As Elon Musk drives Twitter users to Mastodon, its underlying architecture can overload content-provider networks
By now you’ve probably heard about Mastodon, the open-source microblogging platform that’s been gaining popularity since Elon Musk took over Twitter.
A major feature of the platform is it’s de-centralized, distributed architecture that provides resilience, but a downside is that it can cause congestion and increase latency for the unprepared.
Here’s how Mastodon works. Its servers (instances) operate semi-independently of each other, and users register with servers geared toward communities that interest them. But users can follow and interact with others from across the Fediverse—users hosted on other Mastodon instances as well as other services utilizing the open-source ActivityPub protocol from the Worldwide Web Consortium.
Active users of Mastodon nearly doubled between Oct. 27 and Nov. 6, according to the company’s CEO Eugen Rochko, causing some growing pains. The distributed nature of Mastodon and ActivityPub have strengths in terms of keeping the service community driven both at the instance and Fediverse level, but some users are starting to notice a warts here and there that seem related to their architecture.
Decentralization: Robust, not necessarily efficient
One constant with distributed systems is that each instance has to share some subset of its data. In the case of Mastodon much of this revolves around followers. If user A on one Mastodon instance follows user B on a different instance, the second instance needs to know which instance to notify when user B posts.Because the first instance is notified about a new post by user B, user A and other users on that instance can efficiently view that post in their federated feed or even receive a notification even though the post occurred on another instance.

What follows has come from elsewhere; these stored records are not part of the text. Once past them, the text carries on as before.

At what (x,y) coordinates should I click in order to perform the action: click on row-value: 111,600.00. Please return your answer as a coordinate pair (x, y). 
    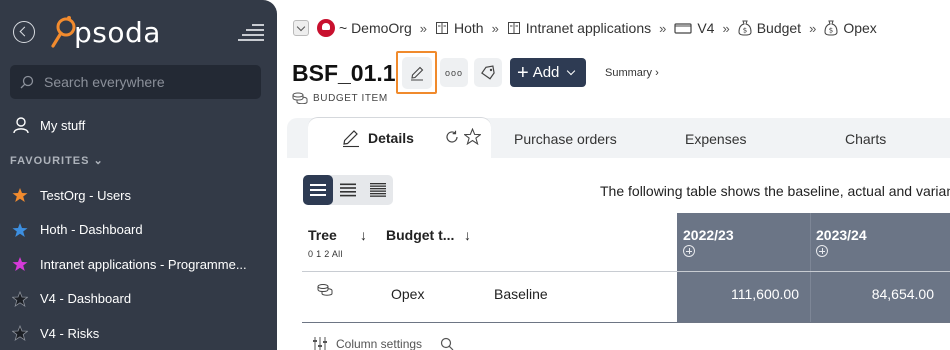
    Looking at the image, I should click on (765, 294). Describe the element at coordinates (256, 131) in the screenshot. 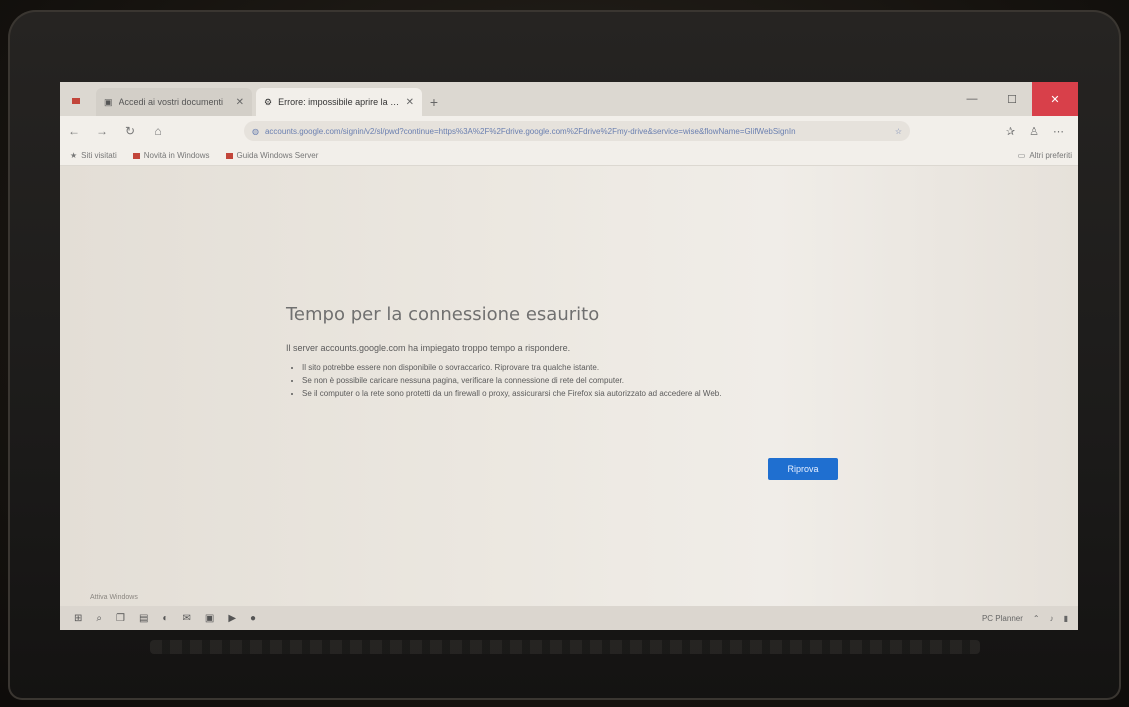

I see `globe-icon: ◍` at that location. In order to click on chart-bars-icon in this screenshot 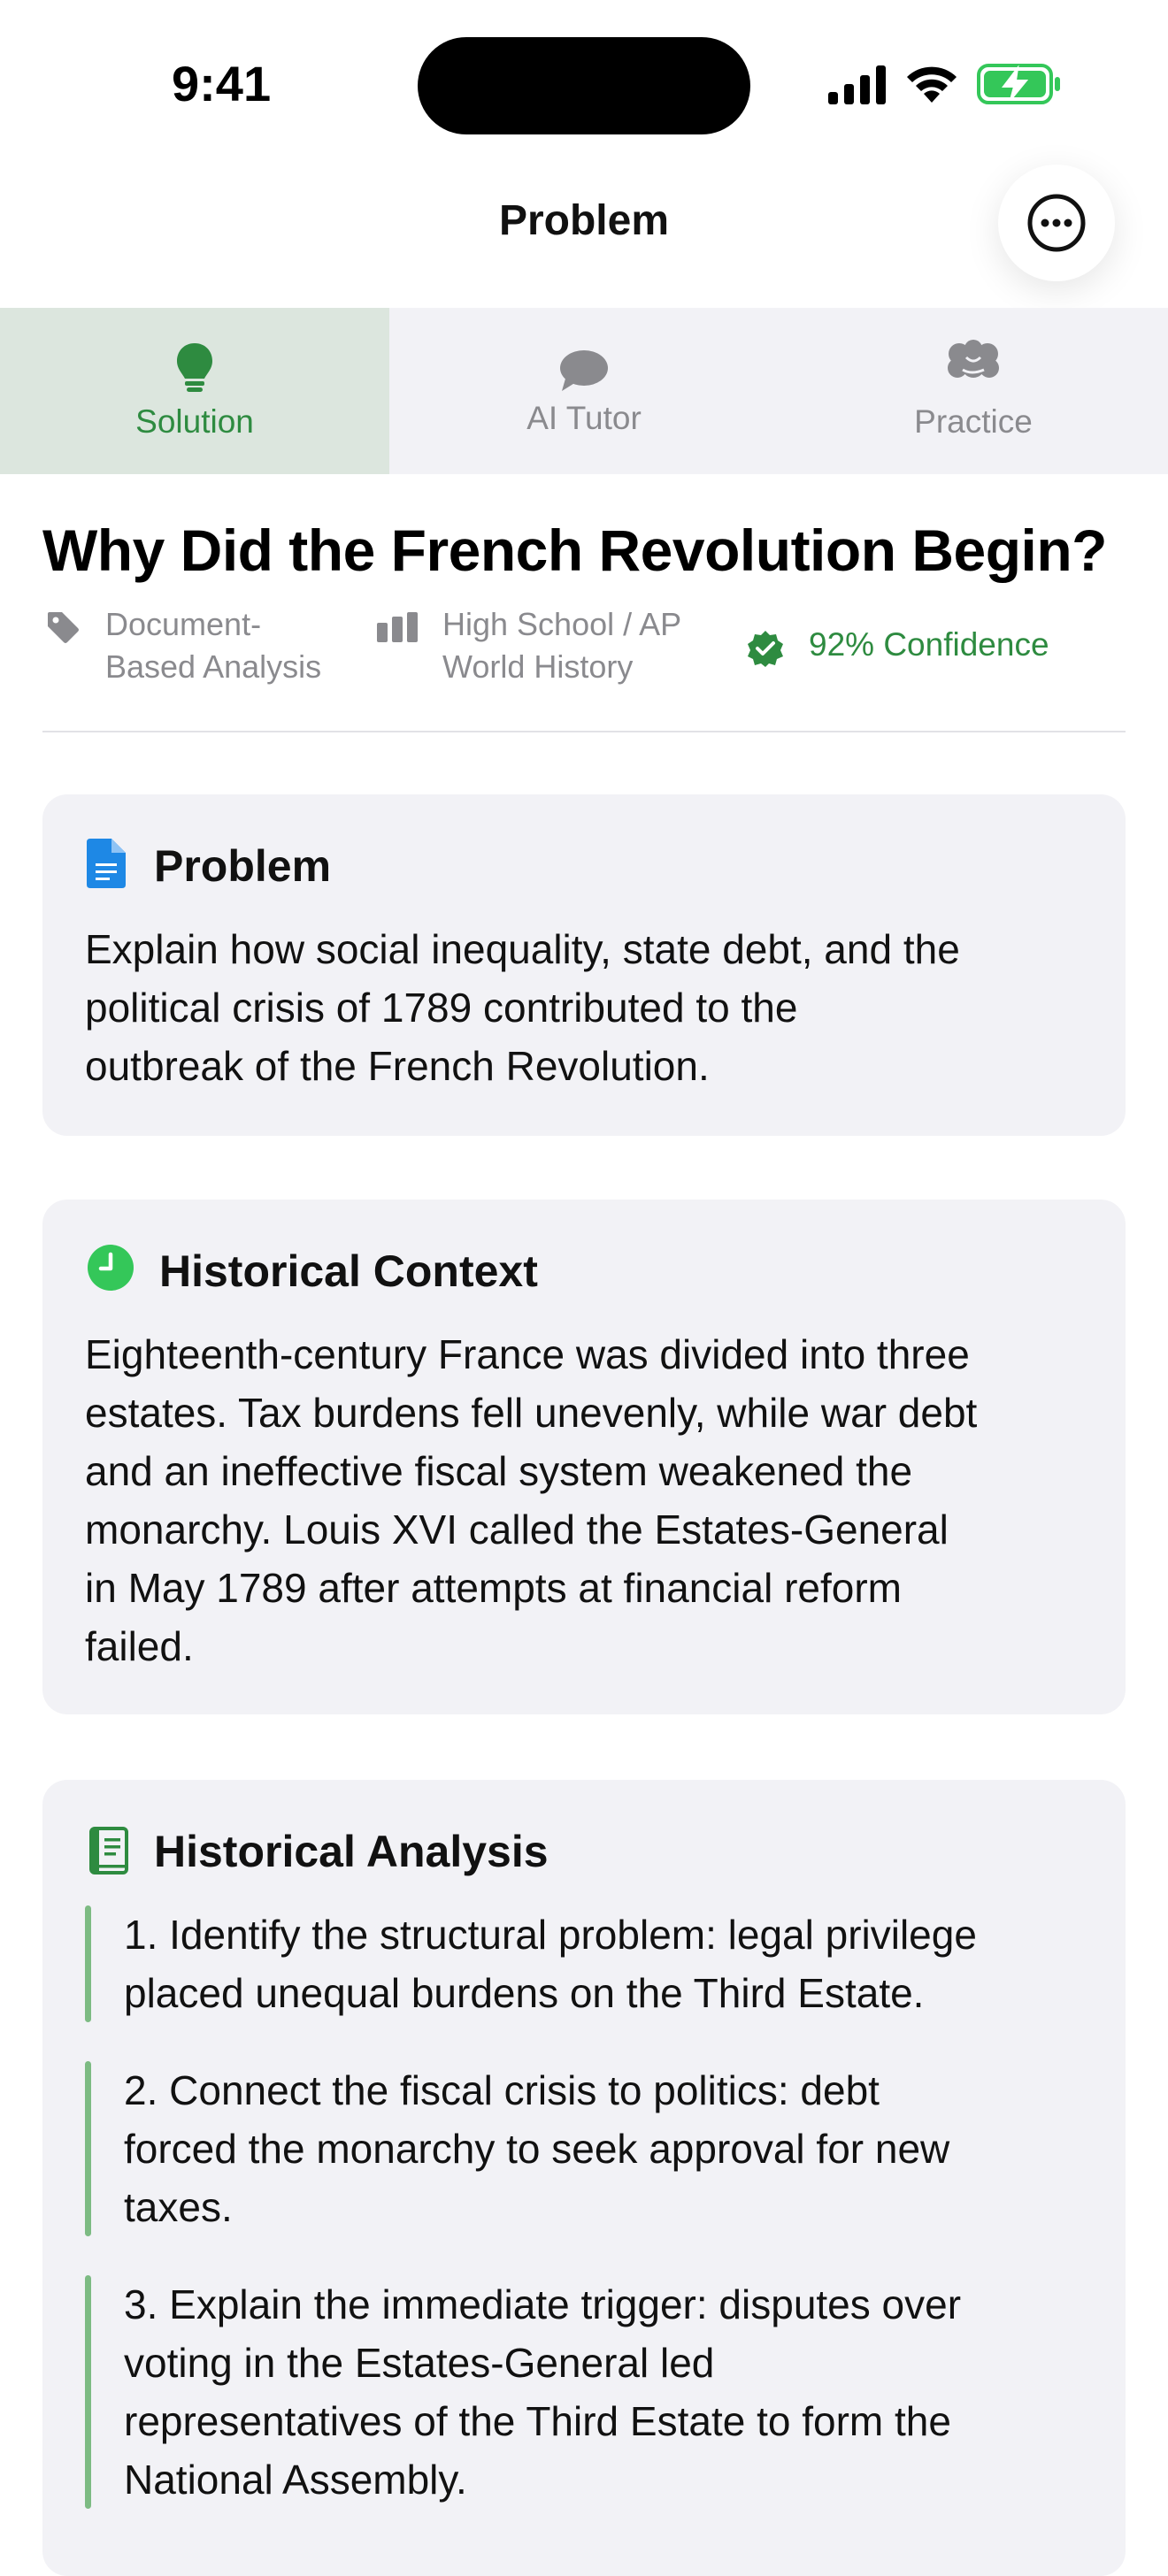, I will do `click(398, 627)`.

This federation ultimately means that each new post can trigger synchronization between multiple Mastodon instances depending on who follows the user. As new Mastodon instances are stood up and the complexity of user networks increase the resulting traffic from user posts will continue to climb.
A similar effort is undertaken when a user migrates their account from one instance to another. The instance hosting the user must notify instances following the user of the move and must provide a list of followers to the receiving instance. This process also involves the Mastodon instances re-negotiating the authentication link between user and follower. As each Mastodon instance is scaled differently both in terms of server configuration (hardware and software) and user count, the amount of time involved with migrating can take days or even weeks. While users are in limbo their service capability is degraded.

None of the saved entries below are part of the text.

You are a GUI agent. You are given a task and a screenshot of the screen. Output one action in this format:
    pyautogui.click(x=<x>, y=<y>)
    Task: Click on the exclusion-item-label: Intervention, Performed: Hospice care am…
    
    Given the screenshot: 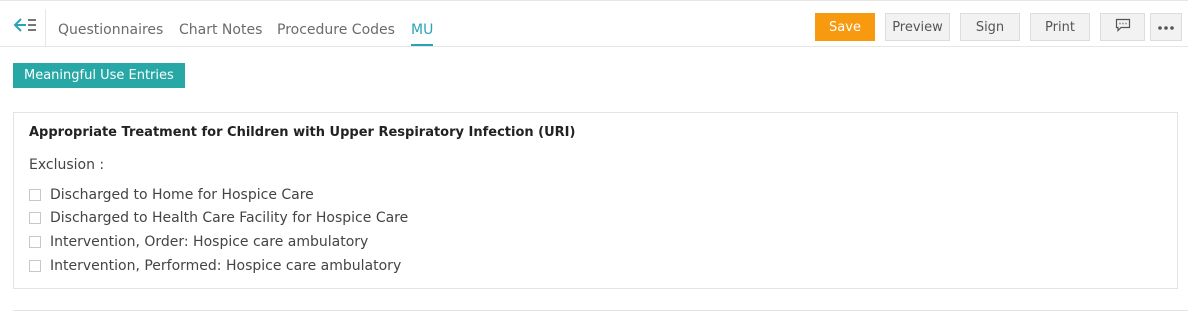 What is the action you would take?
    pyautogui.click(x=226, y=266)
    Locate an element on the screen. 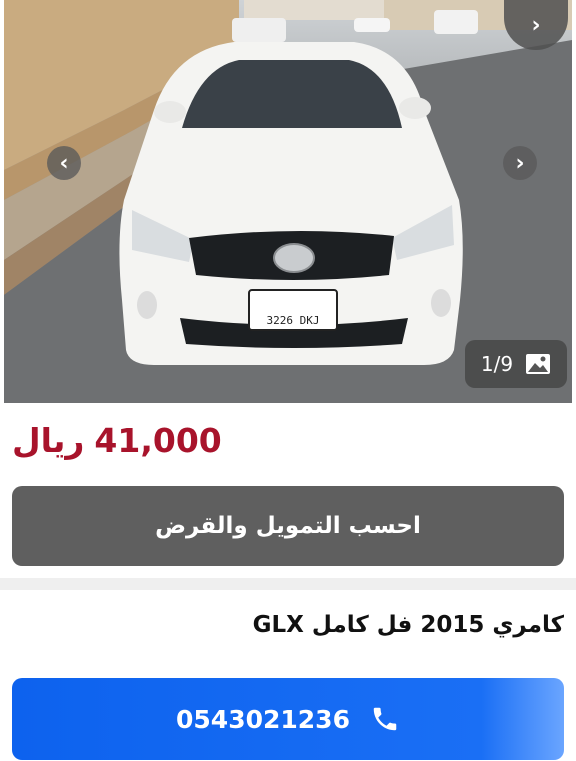 Image resolution: width=576 pixels, height=761 pixels. calculate-finance-button: احسب التمويل والقرض is located at coordinates (288, 526).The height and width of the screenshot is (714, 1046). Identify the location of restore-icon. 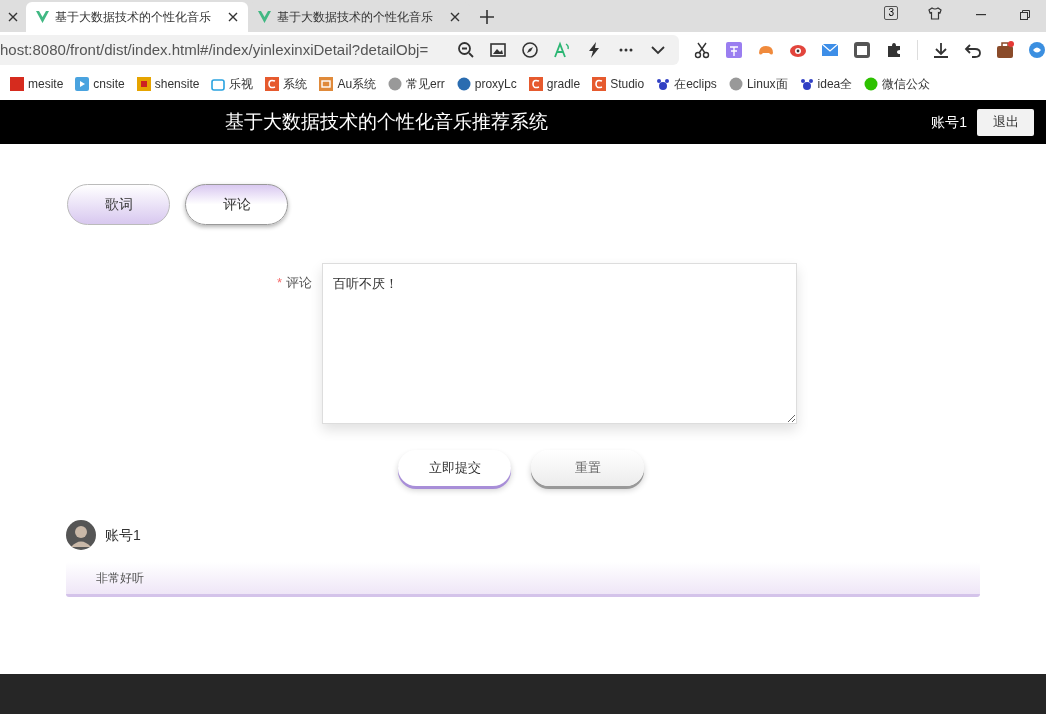
(1025, 15). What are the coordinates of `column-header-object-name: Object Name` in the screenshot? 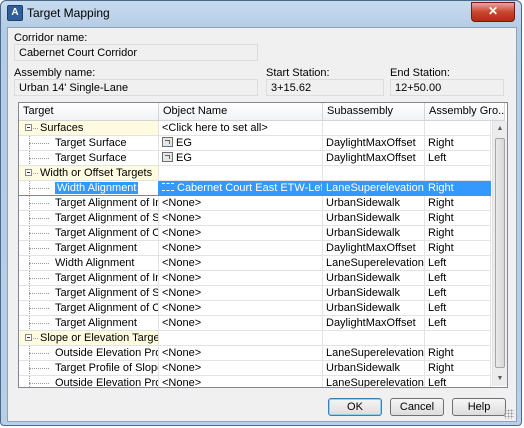 It's located at (241, 112).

These potential network-traffic concerns really only impact those hosting a Mastodon instance, which is admittedly a small subset of IT pros. But that doesn’t mean that corporate admins don’t have a stake in the game. Industry legend Jamie Zawinski, one of the early developers of the Netscape browser, noted this week that his blog has been taken offline repeatedly immediately after posting to his Mastodon profile.
Following some investigation, Zawinski attributes this behavior to a rapid ramp up in traffic from multiple Mastodon instances all attempting to hit the blog post simultaneously. Other users have noted similar issues, specifically that each Mastodon instance hits the URL in order to retrieve a preview image and the page title to display as part of the post.
Protecting your content
Content providers are the obvious niche that should be the most concerned about these findings. If you manage a site or service that drives shares and social-media interaction then there is potential that your infrastructure could be affected by Mastodon’s underlying architecture. Going viral is great, but if your system can’t handle the impact of the additional user traffic plus system-generated hits then the additional attention may not be of the revenue-generating variety.
Best practices are the ultimate answer for making sure your service remains stable, and use of monitoring tools to track performance and utilization are an important first step. Without the ability to identify the source of traffic causing spikes in bandwidth utilization, it’s hard to react appropriately. Similarly, employing a content distribution network or a caching capability will help mitigate the impact of network-traffic spikes. Planning for automated elasticity in the form of a cloud-based application platform or a containerized app infrastructure that can scale up or down dynamically may also be required to fully handle Mastodon’s increasing scale.